Christina Zhu, of the University of Pennsylvania, in a recent paper, looks at the consequences of Big Data for corporate management.
What “Big Data” means depends on who is talking or writing about it. For economists working within the classic microeconomic framework, it means a drastic fall in the cost of acquiring information. As Zhu observes, in recent years, taking advantage of the new technological landscape, a number of startups have gone into the business of collecting “alternative” data (clickstream info, satellite imagery of the cars in the parking lots of retailers, etc.) and presenting it to actual or potential investors. Those investors now have available to them, though not without expense, a range of information they would never have dreamt of trying to compile as recently as a decade ago: granular and real-time data that does not depend on disclosures through the firm whose stocks or bonds they are considering.
Zhu shows that the consequences vindicate a model developed in the early 1980s, the “noisy rational expectations” (NRE) model. One of the key papers in the development of the model was that of Sanford J. Grossman and Joseph Stiglitz, “On the Impossibility of Informationally Efficient Markets.” Grossman and Stiglitz, writing in the days when clocks had hands and telephones were generally still attached to a wall, wrote that because information is costly, asset prices can never reflect all the information that is publicly available. This implies that there will always be room for players working to take advantage of the inefficiencies, for alpha seekers.

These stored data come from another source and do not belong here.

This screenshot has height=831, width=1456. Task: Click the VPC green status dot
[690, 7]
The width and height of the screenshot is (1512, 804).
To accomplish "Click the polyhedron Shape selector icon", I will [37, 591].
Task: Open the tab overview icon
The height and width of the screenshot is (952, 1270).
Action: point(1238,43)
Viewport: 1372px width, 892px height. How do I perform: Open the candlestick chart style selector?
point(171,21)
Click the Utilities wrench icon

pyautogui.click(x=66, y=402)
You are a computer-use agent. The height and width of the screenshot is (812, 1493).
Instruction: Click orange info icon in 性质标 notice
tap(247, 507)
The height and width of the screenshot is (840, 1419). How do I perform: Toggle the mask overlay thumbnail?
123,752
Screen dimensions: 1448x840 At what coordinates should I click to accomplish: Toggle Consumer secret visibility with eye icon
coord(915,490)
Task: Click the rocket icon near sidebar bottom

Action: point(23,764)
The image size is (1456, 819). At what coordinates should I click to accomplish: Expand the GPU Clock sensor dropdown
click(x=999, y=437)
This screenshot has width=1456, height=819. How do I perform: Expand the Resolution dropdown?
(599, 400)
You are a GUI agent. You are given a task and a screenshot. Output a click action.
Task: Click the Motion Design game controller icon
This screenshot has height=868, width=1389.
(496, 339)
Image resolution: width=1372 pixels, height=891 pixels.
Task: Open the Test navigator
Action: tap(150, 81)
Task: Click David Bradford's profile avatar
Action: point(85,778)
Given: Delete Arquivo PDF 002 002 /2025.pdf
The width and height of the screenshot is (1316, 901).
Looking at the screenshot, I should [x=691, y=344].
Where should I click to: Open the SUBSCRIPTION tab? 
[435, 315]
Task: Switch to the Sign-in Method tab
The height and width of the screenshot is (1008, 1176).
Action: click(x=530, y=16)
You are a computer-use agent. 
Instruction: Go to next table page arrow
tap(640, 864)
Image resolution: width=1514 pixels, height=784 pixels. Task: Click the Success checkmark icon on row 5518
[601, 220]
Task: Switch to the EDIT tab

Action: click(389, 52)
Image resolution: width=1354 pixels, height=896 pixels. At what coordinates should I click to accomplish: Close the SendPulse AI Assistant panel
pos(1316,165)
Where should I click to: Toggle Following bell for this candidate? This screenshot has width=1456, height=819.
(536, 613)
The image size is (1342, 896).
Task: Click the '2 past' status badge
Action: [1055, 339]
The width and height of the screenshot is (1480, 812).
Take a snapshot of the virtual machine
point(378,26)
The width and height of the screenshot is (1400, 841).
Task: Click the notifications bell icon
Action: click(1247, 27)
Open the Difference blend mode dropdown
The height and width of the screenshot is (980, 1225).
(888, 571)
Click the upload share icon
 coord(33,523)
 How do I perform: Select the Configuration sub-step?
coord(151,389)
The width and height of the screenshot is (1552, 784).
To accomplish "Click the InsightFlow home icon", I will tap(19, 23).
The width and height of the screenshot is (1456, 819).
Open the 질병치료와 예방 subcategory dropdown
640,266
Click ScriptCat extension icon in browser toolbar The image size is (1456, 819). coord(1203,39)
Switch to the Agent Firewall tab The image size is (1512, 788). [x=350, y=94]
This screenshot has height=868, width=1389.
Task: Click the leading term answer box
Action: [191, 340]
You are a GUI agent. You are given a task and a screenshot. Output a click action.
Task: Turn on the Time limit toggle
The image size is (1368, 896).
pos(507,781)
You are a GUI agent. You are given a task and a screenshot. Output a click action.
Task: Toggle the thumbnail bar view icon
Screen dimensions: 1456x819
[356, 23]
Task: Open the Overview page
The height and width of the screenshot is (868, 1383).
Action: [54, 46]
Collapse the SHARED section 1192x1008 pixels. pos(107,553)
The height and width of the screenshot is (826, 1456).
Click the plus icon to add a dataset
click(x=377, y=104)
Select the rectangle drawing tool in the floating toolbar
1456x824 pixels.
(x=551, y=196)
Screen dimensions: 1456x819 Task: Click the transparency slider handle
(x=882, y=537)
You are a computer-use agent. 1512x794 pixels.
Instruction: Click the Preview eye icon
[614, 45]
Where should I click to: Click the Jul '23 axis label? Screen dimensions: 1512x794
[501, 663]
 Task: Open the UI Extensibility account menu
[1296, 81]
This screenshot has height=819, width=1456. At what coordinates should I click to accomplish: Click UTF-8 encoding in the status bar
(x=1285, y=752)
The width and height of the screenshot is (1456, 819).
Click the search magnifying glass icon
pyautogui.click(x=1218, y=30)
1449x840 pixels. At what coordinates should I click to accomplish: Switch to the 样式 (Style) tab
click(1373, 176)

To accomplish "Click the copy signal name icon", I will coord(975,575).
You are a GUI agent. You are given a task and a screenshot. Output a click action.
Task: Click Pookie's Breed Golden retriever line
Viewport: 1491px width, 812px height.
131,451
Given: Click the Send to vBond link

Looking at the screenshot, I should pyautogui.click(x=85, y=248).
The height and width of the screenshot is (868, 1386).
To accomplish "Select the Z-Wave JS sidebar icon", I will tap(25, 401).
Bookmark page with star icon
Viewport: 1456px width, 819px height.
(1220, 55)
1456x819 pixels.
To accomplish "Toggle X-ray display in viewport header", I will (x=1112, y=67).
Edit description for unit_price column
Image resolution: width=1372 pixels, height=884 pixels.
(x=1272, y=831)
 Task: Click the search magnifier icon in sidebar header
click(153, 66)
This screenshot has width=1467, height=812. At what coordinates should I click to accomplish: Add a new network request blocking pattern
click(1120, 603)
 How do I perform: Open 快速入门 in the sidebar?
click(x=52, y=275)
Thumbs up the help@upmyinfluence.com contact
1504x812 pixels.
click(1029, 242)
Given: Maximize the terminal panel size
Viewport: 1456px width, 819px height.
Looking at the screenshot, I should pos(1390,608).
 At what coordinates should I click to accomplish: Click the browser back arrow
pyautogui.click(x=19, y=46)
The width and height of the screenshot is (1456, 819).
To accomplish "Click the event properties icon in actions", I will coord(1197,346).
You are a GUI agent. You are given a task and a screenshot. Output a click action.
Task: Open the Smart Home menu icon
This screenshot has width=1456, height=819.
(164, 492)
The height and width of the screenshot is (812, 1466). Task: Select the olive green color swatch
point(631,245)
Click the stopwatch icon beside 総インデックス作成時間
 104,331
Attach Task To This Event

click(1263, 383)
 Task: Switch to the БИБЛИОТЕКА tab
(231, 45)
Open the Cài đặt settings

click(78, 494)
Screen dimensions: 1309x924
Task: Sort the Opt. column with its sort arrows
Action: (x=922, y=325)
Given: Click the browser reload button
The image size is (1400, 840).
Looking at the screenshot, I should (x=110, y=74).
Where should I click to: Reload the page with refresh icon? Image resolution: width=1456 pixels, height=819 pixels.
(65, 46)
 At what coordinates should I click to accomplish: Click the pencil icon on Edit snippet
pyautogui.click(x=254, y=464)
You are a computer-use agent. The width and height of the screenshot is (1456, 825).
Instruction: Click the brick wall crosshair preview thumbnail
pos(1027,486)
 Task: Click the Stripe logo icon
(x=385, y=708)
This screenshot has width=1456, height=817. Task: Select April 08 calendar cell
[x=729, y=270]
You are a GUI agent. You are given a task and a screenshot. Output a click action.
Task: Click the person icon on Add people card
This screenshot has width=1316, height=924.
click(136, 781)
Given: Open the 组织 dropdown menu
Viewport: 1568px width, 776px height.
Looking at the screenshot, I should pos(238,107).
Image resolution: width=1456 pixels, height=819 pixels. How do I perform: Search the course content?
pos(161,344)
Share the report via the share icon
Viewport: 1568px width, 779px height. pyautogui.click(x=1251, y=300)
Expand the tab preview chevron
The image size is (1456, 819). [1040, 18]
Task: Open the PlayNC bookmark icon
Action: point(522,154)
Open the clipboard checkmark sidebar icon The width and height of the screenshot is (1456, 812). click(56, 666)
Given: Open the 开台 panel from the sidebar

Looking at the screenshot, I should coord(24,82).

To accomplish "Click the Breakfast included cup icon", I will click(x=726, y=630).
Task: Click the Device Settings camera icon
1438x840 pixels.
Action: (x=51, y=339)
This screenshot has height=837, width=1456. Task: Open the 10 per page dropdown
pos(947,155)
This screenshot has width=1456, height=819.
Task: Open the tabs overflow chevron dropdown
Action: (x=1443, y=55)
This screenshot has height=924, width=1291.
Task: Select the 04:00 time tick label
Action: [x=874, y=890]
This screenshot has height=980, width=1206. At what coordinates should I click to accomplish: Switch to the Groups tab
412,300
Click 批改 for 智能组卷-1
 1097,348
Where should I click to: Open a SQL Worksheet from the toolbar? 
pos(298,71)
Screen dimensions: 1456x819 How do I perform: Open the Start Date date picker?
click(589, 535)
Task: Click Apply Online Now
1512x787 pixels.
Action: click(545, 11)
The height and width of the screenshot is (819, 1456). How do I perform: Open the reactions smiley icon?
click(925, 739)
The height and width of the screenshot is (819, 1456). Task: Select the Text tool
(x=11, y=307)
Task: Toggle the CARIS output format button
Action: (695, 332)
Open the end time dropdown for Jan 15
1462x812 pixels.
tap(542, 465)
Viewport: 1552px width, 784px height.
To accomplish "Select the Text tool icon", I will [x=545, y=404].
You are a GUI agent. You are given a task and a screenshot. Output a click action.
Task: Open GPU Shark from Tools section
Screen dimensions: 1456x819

Douglas Diamond and Robert Verrecchia, writing in the same period, discussed how the asset price’s equilibrium serves as a “noisy” aggregation of the total information observed by all traders. There is a lot of static amidst the signals.
Times Have Changed
Zhu is saying: (a) they were right; and (b) times have changed. A decrease in the cost of information acquisition has allowed those new information intermediaries to spread these new types of data, which has, in turn, allowed investors, especially sophisticated investors of the sort most likely to make good use of such intermediaries, and, for example, to anticipate earnings announcements. Thus, as an empirical matter, Zhu says, “price reactions to earnings announcements are muted after alternative data from these data sources” have become available.